__Problem__
A stretch of the entries below is to be set down exactly, running from the line with "[Email] (166, 1458)" through the line with "[Anar a Apple Podcast] (467, 2179)", both included, and no other line.

[[ Source records, beginning ]]

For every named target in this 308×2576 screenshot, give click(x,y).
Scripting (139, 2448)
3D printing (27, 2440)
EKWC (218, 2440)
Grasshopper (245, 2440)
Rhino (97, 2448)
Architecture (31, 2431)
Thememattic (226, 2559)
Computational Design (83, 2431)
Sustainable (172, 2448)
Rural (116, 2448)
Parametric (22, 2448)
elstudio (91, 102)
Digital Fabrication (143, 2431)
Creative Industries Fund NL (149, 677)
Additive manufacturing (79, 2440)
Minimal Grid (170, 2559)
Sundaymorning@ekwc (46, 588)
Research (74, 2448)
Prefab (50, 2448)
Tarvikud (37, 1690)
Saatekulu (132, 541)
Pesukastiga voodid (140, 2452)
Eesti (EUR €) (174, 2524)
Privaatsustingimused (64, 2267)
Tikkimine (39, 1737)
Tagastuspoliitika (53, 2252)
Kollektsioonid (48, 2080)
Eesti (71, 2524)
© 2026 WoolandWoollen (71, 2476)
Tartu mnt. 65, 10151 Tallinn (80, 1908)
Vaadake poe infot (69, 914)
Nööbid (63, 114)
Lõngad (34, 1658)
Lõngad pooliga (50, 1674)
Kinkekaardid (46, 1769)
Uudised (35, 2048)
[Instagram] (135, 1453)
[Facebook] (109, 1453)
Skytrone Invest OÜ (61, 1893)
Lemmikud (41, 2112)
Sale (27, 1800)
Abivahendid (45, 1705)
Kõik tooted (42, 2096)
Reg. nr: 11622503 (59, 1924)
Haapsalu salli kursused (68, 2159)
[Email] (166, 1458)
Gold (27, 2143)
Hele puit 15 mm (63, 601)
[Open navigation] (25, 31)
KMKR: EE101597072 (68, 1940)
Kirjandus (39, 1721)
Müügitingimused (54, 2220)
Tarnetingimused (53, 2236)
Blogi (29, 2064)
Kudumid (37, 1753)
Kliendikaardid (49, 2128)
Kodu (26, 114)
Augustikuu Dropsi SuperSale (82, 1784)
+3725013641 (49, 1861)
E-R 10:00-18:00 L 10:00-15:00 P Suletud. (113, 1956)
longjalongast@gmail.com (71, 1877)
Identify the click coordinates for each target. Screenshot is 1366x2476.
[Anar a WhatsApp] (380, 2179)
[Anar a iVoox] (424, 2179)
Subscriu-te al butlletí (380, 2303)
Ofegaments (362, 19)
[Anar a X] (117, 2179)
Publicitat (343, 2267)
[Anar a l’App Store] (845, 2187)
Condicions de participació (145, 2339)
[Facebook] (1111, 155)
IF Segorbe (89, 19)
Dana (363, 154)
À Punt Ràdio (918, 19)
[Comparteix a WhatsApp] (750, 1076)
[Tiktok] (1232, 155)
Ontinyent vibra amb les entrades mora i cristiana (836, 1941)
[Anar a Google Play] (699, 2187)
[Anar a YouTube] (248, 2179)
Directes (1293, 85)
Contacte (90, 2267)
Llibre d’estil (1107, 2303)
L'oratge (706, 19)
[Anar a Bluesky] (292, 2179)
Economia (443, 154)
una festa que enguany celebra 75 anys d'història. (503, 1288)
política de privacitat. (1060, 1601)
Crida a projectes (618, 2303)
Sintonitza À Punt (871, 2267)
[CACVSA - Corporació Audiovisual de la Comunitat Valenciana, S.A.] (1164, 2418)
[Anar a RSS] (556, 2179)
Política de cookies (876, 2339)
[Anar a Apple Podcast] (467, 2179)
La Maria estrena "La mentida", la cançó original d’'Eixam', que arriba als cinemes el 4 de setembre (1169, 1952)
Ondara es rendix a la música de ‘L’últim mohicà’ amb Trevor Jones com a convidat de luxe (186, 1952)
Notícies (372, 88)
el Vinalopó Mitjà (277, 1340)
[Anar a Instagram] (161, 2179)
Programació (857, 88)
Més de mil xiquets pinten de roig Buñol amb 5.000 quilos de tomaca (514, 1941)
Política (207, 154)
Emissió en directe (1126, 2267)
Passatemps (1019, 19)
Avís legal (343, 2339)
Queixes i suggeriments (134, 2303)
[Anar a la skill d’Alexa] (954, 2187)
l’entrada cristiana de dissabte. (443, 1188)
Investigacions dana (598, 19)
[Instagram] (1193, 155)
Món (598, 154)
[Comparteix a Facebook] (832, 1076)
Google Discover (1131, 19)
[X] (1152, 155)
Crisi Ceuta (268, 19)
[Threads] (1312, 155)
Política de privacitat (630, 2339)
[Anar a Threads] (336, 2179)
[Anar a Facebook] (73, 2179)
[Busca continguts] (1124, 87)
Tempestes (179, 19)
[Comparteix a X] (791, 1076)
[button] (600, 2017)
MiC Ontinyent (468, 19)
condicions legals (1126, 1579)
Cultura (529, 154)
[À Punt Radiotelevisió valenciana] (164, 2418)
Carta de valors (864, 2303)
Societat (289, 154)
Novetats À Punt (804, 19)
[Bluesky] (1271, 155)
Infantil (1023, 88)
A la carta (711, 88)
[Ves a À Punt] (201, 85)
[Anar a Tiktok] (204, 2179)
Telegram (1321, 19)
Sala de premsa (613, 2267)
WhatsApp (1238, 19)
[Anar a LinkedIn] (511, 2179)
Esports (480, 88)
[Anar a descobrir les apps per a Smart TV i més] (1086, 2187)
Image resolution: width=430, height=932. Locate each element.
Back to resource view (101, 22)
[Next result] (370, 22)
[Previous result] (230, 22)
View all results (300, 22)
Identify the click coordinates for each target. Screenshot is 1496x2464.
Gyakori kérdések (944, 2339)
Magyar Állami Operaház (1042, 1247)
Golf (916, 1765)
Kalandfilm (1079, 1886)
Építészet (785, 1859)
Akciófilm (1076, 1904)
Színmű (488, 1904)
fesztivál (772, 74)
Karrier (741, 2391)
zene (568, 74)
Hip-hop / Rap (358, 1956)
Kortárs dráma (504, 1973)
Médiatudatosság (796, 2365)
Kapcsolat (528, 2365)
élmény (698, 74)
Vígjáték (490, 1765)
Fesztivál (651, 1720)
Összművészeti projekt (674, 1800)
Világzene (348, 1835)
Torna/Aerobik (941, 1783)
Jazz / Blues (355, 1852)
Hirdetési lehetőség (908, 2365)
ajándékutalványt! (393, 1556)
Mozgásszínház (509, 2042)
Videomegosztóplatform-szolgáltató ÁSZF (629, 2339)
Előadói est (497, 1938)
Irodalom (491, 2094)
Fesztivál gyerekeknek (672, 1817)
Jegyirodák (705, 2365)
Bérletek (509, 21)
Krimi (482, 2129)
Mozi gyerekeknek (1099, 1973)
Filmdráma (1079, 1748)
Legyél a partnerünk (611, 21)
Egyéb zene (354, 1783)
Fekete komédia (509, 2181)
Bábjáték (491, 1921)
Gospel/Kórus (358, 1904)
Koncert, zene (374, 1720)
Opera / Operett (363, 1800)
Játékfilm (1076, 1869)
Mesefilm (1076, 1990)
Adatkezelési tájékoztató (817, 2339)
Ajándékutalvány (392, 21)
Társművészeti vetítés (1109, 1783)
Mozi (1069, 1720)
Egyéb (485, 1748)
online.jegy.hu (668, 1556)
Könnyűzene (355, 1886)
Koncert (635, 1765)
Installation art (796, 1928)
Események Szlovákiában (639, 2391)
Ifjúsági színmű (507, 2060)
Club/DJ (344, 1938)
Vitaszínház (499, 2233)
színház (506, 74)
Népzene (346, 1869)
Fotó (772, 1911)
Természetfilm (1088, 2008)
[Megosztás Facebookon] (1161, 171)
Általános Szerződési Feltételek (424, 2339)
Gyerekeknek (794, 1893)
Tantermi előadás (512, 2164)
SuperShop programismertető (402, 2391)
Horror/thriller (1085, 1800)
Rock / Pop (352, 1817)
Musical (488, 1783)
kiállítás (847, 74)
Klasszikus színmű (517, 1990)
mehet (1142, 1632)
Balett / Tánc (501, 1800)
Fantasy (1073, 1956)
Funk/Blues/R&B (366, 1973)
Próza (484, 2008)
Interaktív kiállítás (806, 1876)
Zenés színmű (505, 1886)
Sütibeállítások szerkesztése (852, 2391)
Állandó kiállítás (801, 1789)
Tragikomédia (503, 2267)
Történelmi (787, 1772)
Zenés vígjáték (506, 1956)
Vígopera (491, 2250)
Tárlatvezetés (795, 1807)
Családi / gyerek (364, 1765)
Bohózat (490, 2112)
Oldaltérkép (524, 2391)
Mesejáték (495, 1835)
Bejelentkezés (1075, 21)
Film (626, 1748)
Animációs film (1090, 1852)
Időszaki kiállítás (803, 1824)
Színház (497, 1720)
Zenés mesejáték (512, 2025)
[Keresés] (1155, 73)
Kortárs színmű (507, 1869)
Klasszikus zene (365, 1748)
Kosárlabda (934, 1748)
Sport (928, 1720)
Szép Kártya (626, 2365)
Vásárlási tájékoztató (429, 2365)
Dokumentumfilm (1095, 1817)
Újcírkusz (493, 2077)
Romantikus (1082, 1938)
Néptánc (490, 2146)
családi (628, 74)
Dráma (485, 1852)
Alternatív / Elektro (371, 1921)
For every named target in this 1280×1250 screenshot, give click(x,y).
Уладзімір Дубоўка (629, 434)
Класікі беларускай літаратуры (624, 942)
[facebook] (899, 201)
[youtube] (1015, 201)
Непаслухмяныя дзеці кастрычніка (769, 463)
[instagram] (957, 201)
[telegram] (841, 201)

[[ Source records, end ]]

__The completed task__
[Email] (166, 1458)
Gold (27, 2143)
Hele puit 15 mm (63, 601)
[Open navigation] (25, 31)
KMKR: EE101597072 (68, 1940)
Kirjandus (39, 1721)
Müügitingimused (54, 2220)
Tarnetingimused (53, 2236)
Blogi (29, 2064)
Kudumid (37, 1753)
Kliendikaardid (49, 2128)
Kodu (26, 114)
Augustikuu Dropsi SuperSale (82, 1784)
+3725013641 (49, 1861)
E-R 10:00-18:00 L 10:00-15:00 P Suletud. (113, 1956)
longjalongast@gmail.com (71, 1877)
Identify the click coordinates for each target. Screenshot is 1366x2476.
[Anar a WhatsApp] (380, 2179)
[Anar a iVoox] (424, 2179)
Subscriu-te al butlletí (380, 2303)
Ofegaments (362, 19)
[Anar a X] (117, 2179)
Publicitat (343, 2267)
[Anar a l’App Store] (845, 2187)
Condicions de participació (145, 2339)
[Facebook] (1111, 155)
IF Segorbe (89, 19)
Dana (363, 154)
À Punt Ràdio (918, 19)
[Comparteix a WhatsApp] (750, 1076)
[Tiktok] (1232, 155)
Ontinyent vibra amb les entrades mora i cristiana (836, 1941)
[Anar a Google Play] (699, 2187)
[Anar a YouTube] (248, 2179)
Directes (1293, 85)
Contacte (90, 2267)
Llibre d’estil (1107, 2303)
L'oratge (706, 19)
[Anar a Bluesky] (292, 2179)
Economia (443, 154)
una festa que enguany celebra 75 anys d'història. (503, 1288)
política de privacitat. (1060, 1601)
Crida a projectes (618, 2303)
Sintonitza À Punt (871, 2267)
[CACVSA - Corporació Audiovisual de la Comunitat Valenciana, S.A.] (1164, 2418)
[Anar a RSS] (556, 2179)
Política de cookies (876, 2339)
[Anar a Apple Podcast] (467, 2179)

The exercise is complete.